Go through the following data and transcribe exactly the stretch of lines from the one holding "The height and width of the screenshot is (1006, 1204)." to the one holding "You are a computer-use agent. 1389x868", both included.

(Collected data)
_ _ _ _ _

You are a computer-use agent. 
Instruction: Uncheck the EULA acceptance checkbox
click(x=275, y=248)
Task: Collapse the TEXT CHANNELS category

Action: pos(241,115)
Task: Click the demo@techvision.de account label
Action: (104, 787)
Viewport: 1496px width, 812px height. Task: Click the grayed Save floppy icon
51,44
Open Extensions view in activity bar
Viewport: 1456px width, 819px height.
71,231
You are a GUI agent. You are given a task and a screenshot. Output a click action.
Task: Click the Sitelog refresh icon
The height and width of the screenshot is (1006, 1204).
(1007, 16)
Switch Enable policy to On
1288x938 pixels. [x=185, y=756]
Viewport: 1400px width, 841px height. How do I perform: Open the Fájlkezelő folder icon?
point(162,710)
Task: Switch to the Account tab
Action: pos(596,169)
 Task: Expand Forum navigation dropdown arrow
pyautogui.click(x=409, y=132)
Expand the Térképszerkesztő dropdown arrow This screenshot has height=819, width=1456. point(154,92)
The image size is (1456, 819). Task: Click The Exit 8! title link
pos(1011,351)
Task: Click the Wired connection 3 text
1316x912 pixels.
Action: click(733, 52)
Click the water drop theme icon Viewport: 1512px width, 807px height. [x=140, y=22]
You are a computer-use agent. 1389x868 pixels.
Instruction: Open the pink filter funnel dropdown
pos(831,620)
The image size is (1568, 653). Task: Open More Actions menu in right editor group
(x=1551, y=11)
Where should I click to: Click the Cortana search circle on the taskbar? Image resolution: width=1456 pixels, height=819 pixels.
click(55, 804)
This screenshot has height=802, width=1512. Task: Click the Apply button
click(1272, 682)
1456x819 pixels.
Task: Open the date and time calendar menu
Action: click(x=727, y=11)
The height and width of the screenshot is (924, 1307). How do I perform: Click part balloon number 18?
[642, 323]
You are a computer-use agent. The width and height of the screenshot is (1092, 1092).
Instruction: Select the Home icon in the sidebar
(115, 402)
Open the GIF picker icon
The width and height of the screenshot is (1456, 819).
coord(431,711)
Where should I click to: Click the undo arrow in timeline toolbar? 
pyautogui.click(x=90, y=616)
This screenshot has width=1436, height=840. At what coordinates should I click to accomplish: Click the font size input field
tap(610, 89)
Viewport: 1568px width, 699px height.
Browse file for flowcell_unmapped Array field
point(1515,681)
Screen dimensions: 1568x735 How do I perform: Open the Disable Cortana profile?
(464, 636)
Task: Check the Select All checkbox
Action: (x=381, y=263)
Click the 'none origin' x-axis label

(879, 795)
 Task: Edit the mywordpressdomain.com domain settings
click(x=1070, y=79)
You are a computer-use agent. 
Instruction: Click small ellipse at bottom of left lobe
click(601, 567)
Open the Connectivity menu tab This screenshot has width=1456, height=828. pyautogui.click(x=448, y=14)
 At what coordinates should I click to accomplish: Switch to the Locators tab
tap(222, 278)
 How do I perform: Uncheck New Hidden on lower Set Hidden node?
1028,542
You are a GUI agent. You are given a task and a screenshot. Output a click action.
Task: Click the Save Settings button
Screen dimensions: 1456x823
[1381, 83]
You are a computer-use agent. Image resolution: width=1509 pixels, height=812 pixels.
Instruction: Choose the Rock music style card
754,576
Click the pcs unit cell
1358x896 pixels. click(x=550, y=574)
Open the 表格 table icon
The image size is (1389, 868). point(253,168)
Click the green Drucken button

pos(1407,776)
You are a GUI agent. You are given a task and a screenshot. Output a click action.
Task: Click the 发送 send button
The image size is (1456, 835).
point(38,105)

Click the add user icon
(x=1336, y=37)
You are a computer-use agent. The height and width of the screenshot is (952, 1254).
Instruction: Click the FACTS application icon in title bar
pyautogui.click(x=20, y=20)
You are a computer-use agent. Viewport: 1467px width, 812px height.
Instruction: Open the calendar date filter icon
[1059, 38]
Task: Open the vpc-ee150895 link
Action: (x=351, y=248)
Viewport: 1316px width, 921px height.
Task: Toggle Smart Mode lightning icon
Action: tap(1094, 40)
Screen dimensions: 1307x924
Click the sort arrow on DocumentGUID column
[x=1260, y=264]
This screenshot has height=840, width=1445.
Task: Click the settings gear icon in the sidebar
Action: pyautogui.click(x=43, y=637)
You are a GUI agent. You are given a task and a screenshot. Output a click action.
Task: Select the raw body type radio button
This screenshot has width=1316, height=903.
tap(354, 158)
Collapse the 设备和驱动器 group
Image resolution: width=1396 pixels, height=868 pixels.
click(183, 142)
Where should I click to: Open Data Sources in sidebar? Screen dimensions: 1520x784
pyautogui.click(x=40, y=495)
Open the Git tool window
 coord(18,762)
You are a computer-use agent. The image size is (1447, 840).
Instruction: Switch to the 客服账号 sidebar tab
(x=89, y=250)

_ _ _ _ _

◆ Task solution:
The height and width of the screenshot is (1006, 1204).
(1007, 16)
Switch Enable policy to On
1288x938 pixels. [x=185, y=756]
Viewport: 1400px width, 841px height. How do I perform: Open the Fájlkezelő folder icon?
point(162,710)
Task: Switch to the Account tab
Action: pos(596,169)
 Task: Expand Forum navigation dropdown arrow
pyautogui.click(x=409, y=132)
Expand the Térképszerkesztő dropdown arrow This screenshot has height=819, width=1456. point(154,92)
The image size is (1456, 819). Task: Click The Exit 8! title link
pos(1011,351)
Task: Click the Wired connection 3 text
1316x912 pixels.
Action: click(733, 52)
Click the water drop theme icon Viewport: 1512px width, 807px height. [x=140, y=22]
You are a computer-use agent. 1389x868 pixels.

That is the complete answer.